Look up textile designer Cressida Bell’s Instagram feed, and you’ll see just how much she loves colour and pattern. Alongside images of her hand-printed furnishing fabrics, tablecloths and lampshades, are close-ups of her purple tartan tights, her antique Chinese pleated skirt–and even her nails, painted with crosshatch designs in red and white. Personal adornment is important to her. And no surface is too small, or insignificant, for decoration: ‘I do always tend towards the slightly more formal, geometric designs.’
Image: Cressida in her studio. All images © Cressida Bell.
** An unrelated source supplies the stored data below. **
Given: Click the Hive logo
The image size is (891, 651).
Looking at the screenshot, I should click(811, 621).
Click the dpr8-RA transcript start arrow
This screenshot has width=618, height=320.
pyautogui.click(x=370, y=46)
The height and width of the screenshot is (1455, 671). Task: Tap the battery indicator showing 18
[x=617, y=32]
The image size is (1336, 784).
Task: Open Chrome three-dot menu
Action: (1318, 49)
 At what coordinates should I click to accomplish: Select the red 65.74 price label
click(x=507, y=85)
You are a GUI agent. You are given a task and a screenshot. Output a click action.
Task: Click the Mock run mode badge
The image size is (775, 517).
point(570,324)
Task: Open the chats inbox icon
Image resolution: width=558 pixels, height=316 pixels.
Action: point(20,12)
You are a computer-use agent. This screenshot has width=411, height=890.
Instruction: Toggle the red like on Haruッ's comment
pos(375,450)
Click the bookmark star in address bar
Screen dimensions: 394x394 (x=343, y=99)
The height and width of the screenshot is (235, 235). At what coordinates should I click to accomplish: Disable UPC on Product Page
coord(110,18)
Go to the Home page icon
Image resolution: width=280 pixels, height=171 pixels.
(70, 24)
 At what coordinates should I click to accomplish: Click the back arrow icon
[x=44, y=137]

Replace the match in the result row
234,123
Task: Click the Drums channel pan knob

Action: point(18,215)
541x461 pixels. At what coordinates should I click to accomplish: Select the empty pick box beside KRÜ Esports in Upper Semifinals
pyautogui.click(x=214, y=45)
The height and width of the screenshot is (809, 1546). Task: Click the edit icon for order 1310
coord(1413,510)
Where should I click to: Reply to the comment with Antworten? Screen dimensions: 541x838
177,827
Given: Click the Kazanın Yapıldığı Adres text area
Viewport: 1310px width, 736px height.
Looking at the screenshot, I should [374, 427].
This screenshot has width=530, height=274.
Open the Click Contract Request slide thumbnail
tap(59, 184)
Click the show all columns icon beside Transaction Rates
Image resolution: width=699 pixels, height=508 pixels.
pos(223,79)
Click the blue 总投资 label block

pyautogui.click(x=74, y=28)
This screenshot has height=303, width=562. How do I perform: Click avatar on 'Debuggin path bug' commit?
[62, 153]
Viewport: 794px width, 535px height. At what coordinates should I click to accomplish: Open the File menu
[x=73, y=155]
For all her artistic heritage–she is the granddaughter of Bloomsbury painter Vanessa Bell, and great-niece of writer Virginia Woolf–Bell is a modernist. Her collection includes ties, wash bags and face maskss. For the past thirty-five years, Bell has been a one-woman hive of creativity. And she has certainly kept busy during the pandemic. She worked in her red and white Hackney mews studio every day. ‘Thank goodness for online shopping. We’ve had a massive year for lamps and lampshades because people are doing up their homes.’ And mindful of our need to look stylish during the inevitable Zoom meetings, she has designed a range of colourful hand-printed silk blouses, each decorated with a cross-hatch, tree or curlicue print. She used the ‘mysterious process’ known as discharge printing, ‘whereby you print colours onto a black ground, adding a chemical that destroys the black dye.’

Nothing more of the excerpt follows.